Terkait Covid-19, Pelaku Usaha Pariwisata Sebaiknya Permudah Proses Refund
Artikel Pariwisata – Dampak pandemi virus corona (covid-19) salah satunya dirasakan sektor pariwisata. Permintaan refund (pengembalian dana) dari konsumen meningkat, terutama untuk tiket pesawat dan hotel.
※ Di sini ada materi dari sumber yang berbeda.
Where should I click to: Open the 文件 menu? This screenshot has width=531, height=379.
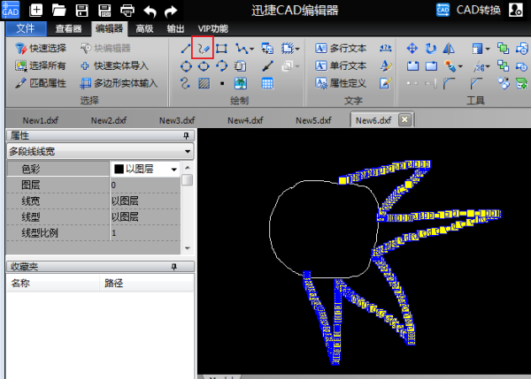click(x=25, y=28)
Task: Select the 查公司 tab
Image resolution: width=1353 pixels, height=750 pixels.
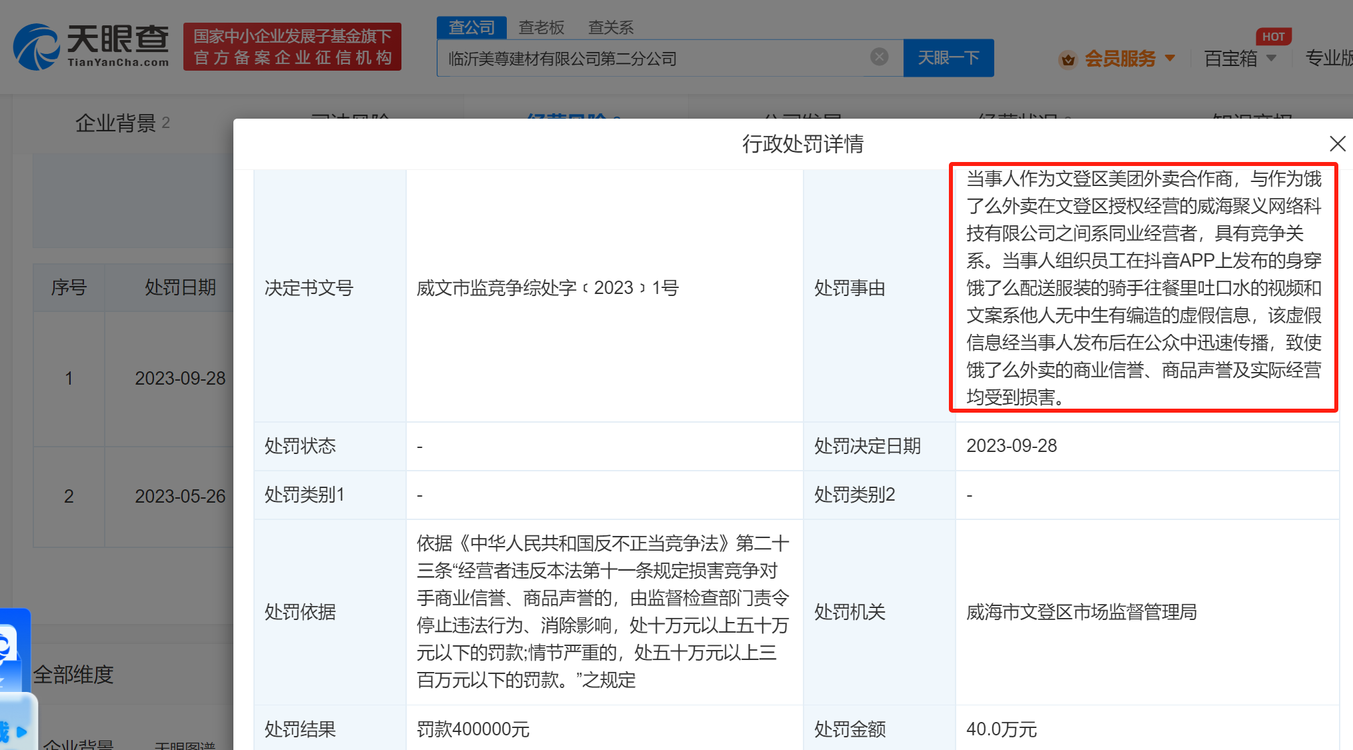Action: (x=471, y=27)

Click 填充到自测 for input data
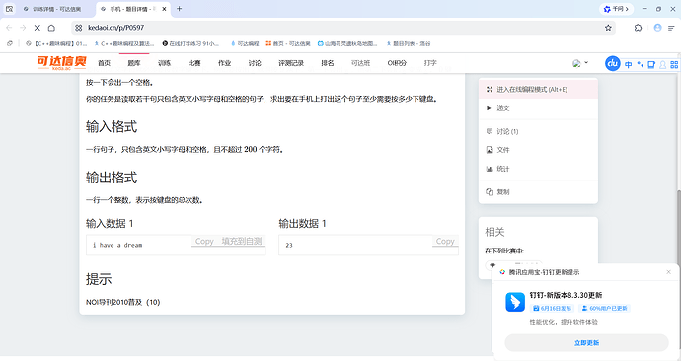tap(242, 242)
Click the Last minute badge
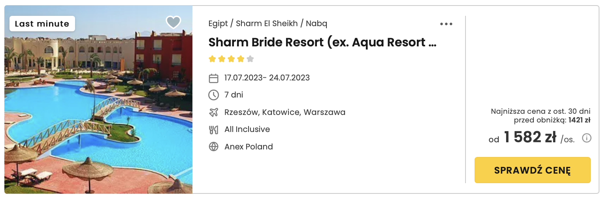The height and width of the screenshot is (197, 603). [x=42, y=24]
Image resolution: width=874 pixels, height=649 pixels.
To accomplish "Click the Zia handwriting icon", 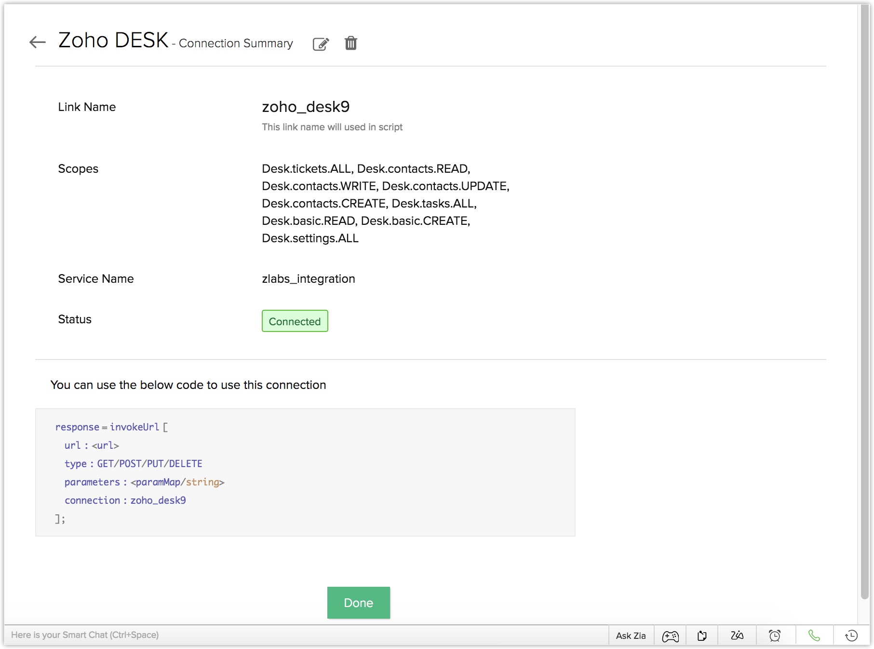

Pariwisata Terkait aturan refund saat masa pandemi virus corona, menurut Ketua Pengurus Harian Yayasan Lembaga Konsumen Indonesia (YLKI) Tulus Abadi, maskapai penerbangan sebaiknya tidak mempersulit proses refund. Di sisi lain, Tulus menyarankan agar konsumen juga sebaiknya membaca dengan seksama persyaratan dan perjanjian awal untuk pembelian tiket. “Apakah tiket itu refundable atau non-refundable. Kalau di awal dikatakan refundable harusnya dikembalikan tanpa dikenakan potongan apa pun. Nah kalau non-refundable, itu berbeda,” ujar Tulus kepada Kompas.com, Selasa (17/3/2020). Namun, karena kondisi saat ini dipandang sebagai kondisi darurat, maka seharusnya pelaku usaha sebaiknya tidak “menghanguskan” tiket konsumen. “Karena kan niatnya konsumen tidak membatalkan tapi karena kondisi darurat di mana keamanan jadi prioritas semua orang seharusnya tidak dipotong (biaya refund),” jelas Tulus. “Harusnya dalam kasus tiket, Kementerian Perhubungan mungkin bisa memberikan aturan bahwa maskapai harus melakukan refund pada konsumen,” lanjutnya. Tulus juga menyarankan sebaiknya konsumen memberi tahu lebih awal jika ingin dibatalkan, sehingga ada waktu bagi pelaku usaha untuk memproses pembatalan tersebut. Lihat Foto Wisatawan menikmati senja di Pantai Seminyak, Badung, Bali, Senin (22/7/2019). Pantai Seminyak menjadi salah satu lokasi favorit wisatawan untuk menyaksikan matahari terbenam.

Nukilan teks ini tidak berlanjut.